▸ **Exercise directions**
In the copy you make of the entries, no picture should appear, and every word must match.
----- Dataset entries -----
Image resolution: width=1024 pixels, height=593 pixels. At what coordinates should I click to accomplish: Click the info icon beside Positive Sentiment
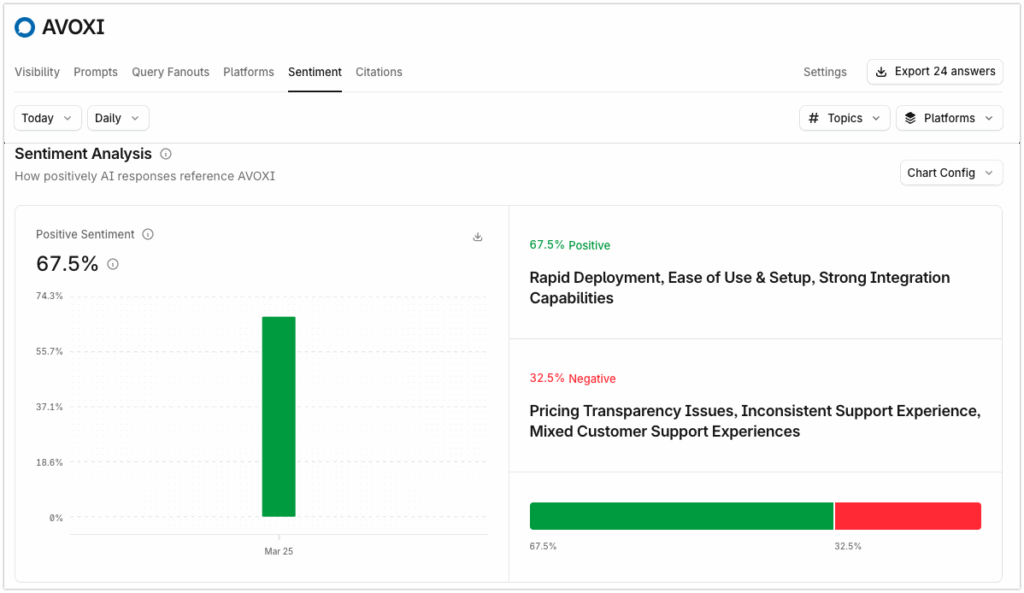[x=148, y=234]
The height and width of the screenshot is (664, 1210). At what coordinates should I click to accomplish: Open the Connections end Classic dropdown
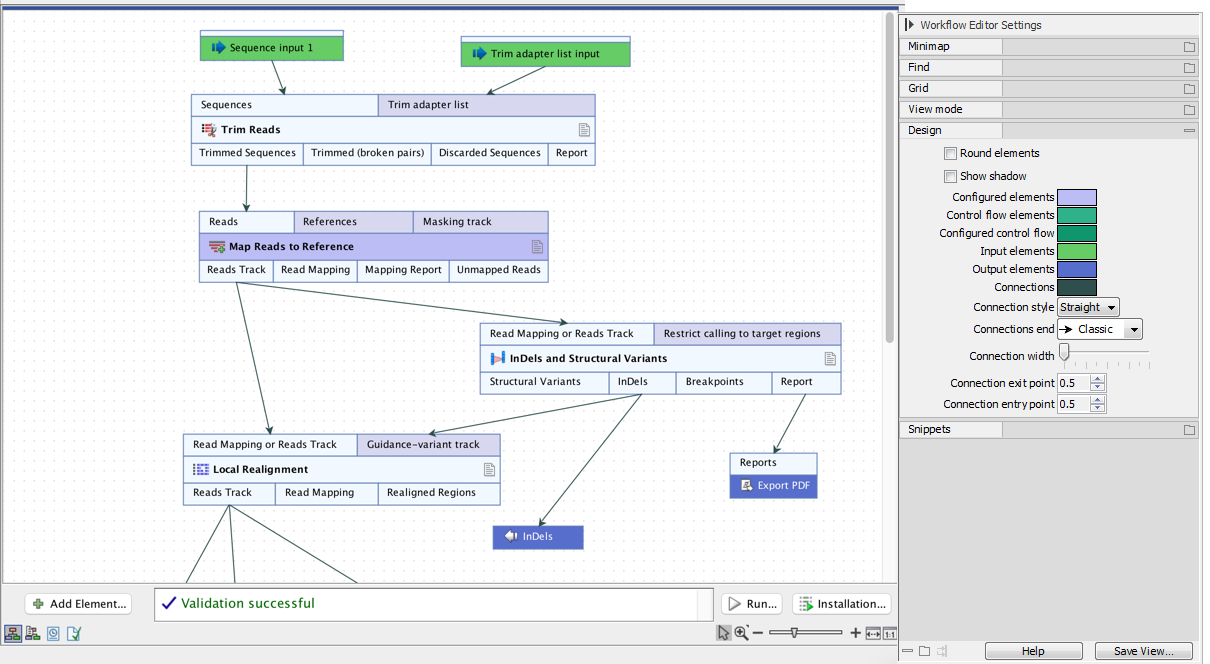tap(1099, 328)
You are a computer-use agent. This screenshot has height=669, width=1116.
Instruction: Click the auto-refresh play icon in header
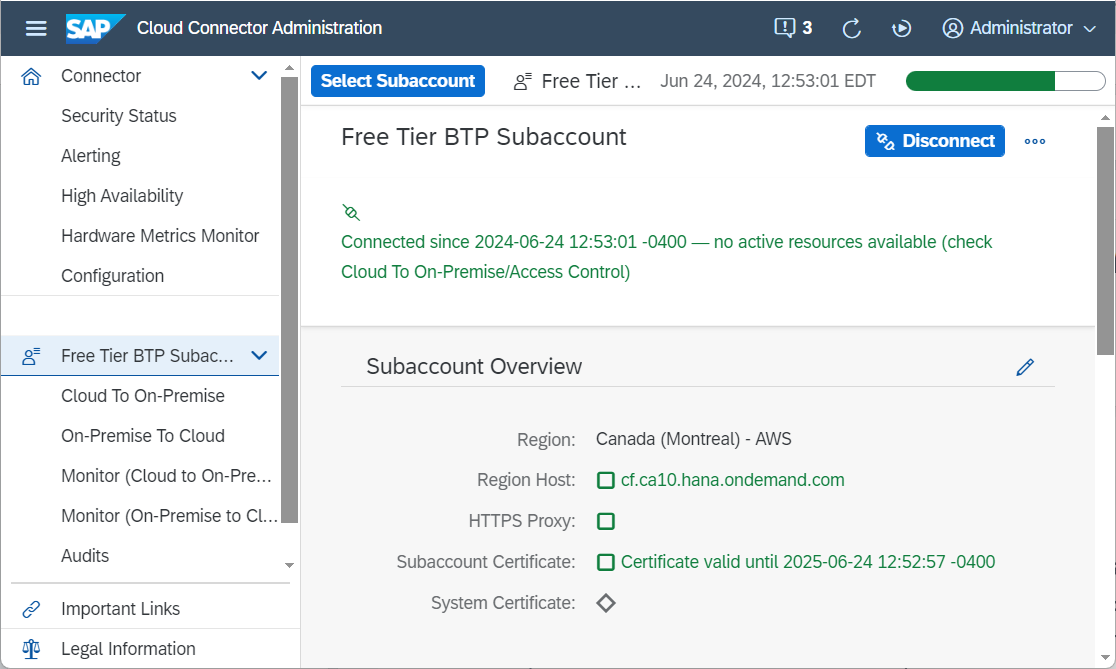(x=901, y=28)
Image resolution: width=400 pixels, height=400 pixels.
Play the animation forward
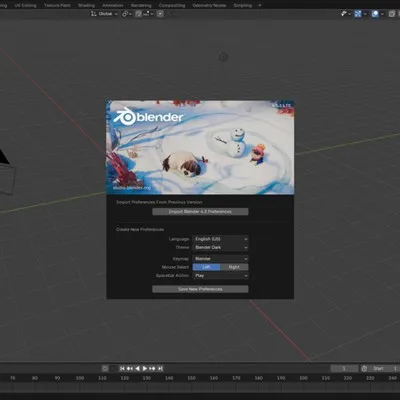[145, 368]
-----
▸ **Result of the exercise**
Image resolution: width=1024 pixels, height=593 pixels. At what coordinates should I click to accomplish: Click the info icon beside Positive Sentiment
[x=148, y=234]
The height and width of the screenshot is (664, 1210). At what coordinates should I click to accomplish: Open the Connections end Classic dropdown
tap(1099, 328)
You are a computer-use agent. This screenshot has height=669, width=1116.
Instruction: Click the auto-refresh play icon in header
(x=901, y=28)
Image resolution: width=400 pixels, height=400 pixels.
Play the animation forward
[145, 368]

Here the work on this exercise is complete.